(Rome) L’Italie vit son premier week-end d’isolement dans un silence lourd, juste interrompu samedi par une minute d’applaudissements pour les personnels soignants et des chansons au balcon comme des défis à la pandémie de coronavirus qui la frappe de plein fouet.

Selon le bilan publié samedi soir, ce sont désormais 1441 personnes qui ont été tuées par le coronavirus dans le pays, de loin le plus touché d’Europe. Plus de 21 000 Italiens ont été détectés positifs, dont 3500 lors des dernières 24 heures.

Nouvelles mesures, Milan et Rome ont fermé leurs parcs, jardins publics et aires de jeux pour éviter les rassemblements.

Au cœur de la Ville éternelle, les 80 hectares de la célèbre Villa Borghese restent toutefois accessibles aux rares joggeurs et promeneurs souvent accompagnés de leurs chiens, escortés par les cris des oiseaux, seuls à déchirer un étrange silence.
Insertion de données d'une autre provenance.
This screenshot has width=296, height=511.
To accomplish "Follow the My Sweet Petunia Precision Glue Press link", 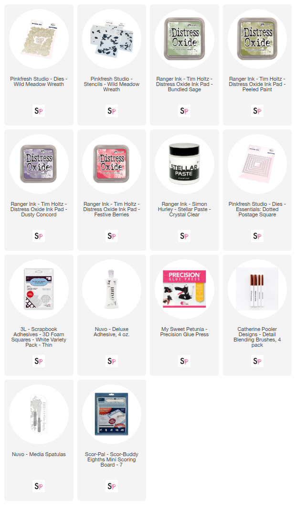I will [184, 332].
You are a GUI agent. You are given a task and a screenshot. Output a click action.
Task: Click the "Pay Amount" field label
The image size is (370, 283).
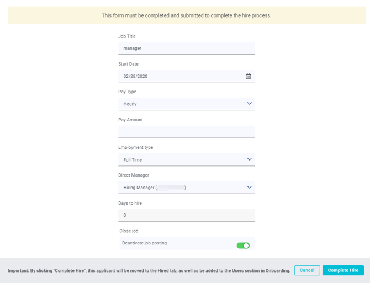[130, 120]
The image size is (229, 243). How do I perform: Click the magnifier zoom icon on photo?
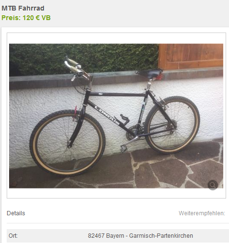point(213,185)
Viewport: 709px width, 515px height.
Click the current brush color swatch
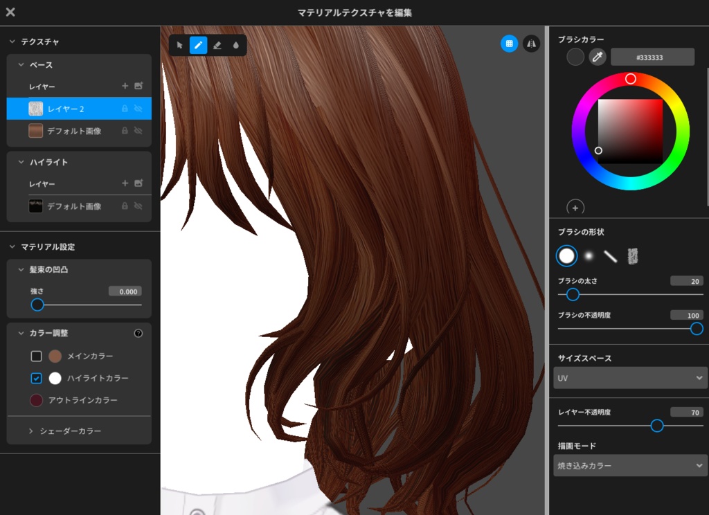[575, 57]
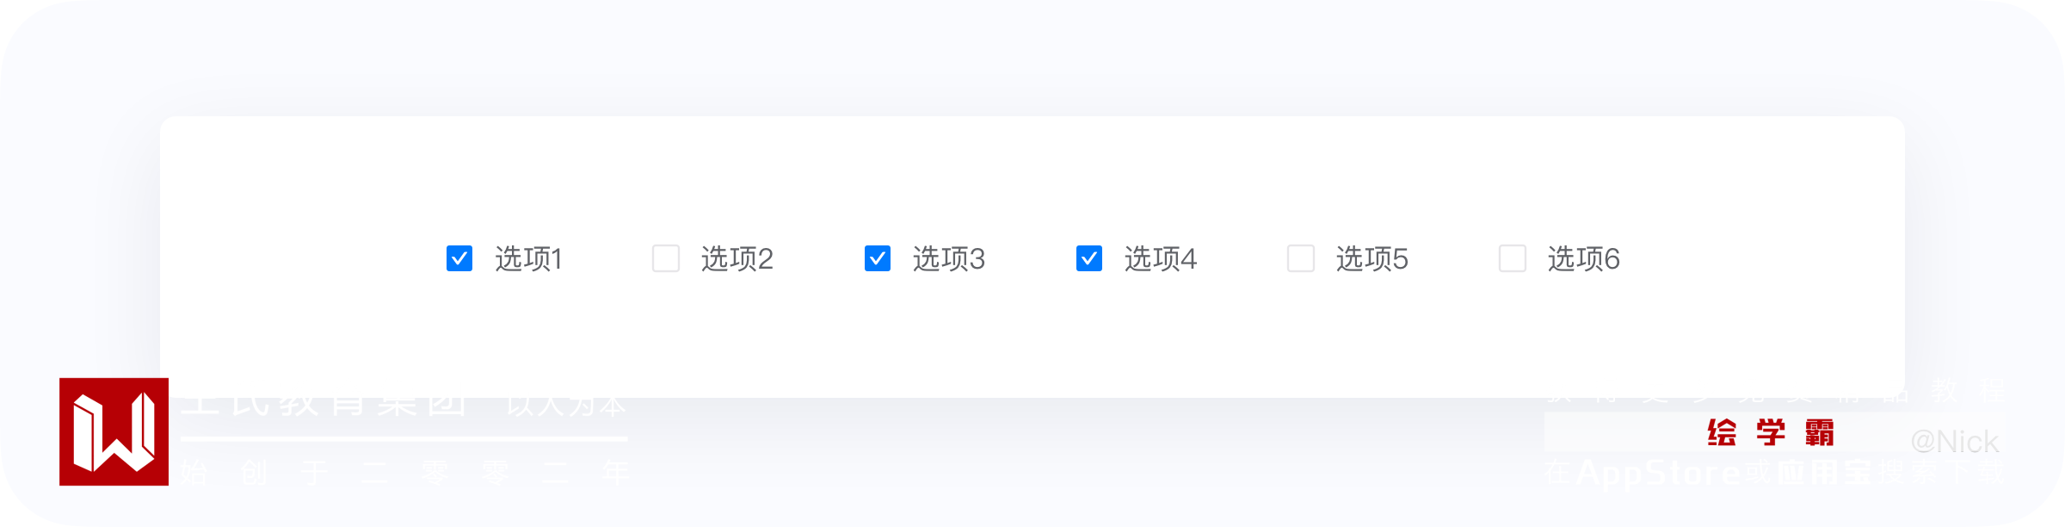Viewport: 2065px width, 527px height.
Task: Untick the 选项4 checkbox box
Action: point(1089,258)
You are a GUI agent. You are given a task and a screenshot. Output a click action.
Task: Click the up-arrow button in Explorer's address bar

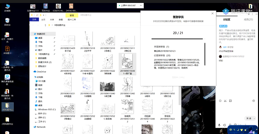pos(45,25)
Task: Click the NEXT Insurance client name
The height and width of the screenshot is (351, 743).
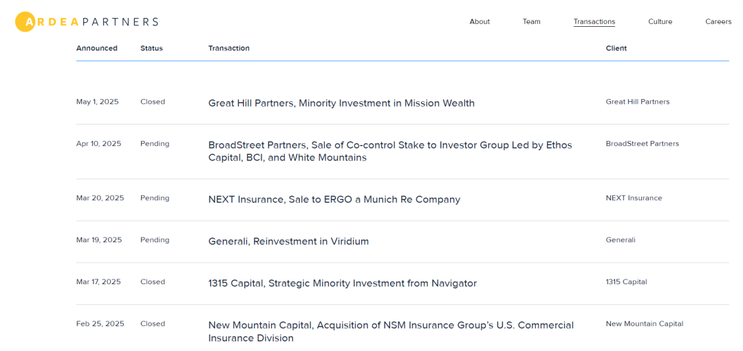Action: (634, 198)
Même vide irréel au Vatican, près de la place Saint-Pierre fermée et gardée par la police, près du Colisée ou encore dans les ruelles d’ordinaire si animées du Trastevere dont les cloches devaient sonner dans la soirée. Les quelques bus qui passent sont quasiment vides, sous la grisaille de ce samedi.
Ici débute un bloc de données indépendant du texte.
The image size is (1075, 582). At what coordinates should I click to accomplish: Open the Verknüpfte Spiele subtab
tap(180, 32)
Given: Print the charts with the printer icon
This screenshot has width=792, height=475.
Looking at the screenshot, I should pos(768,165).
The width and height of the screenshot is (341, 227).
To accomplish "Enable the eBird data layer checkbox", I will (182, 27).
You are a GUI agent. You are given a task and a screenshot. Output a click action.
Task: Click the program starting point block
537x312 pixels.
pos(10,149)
Plusieurs autres villes du nord au sud comme Naples, Bologne, Pavie ou Pescara, ont également fermé leurs parcs. À Naples, les autorités ont prévenu qu’elles mettraient en quarantaine forcée ceux qui seraient dehors sans raison impérieuse ou professionnelle.
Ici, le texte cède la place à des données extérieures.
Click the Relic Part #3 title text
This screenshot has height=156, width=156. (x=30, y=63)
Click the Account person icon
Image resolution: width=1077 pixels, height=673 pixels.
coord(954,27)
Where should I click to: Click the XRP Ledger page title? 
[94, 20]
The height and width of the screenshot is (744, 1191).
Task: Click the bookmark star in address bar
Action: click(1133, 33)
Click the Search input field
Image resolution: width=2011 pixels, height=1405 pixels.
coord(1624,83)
« À la maison, à la maison » -

Quelque 157 000 personnes ont été contrôlées et 7000 feront l’objet de poursuites pour ne pas avoir respecté les interdictions de rassemblement et restrictions aux déplacements, a annoncé samedi le ministère de l’Intérieur.

À Bari (Pouilles, Sud), le maire Antonio Decaro est allé en personne chasser d’un parc ses administrés réunis sous le soleil. « Vous ne pouvez pas rester là. On doit tous rester à la maison, c’est dangereux. À la maison, à la maison ! », l’entend-on dire sur une vidéo diffusée sur Twitter.

Si le Sud a été relativement épargné jusqu’à présent, le président des Pouilles, Michele Emiliano, ne cache pas son inquiétude, s’offusquant sur Facebook de la décision de personnes originaires de sa région de fuir le Nord où ils travaillent : « Vous nous apportez de nombreux autres foyers de contagion que nous aurions pu éviter ».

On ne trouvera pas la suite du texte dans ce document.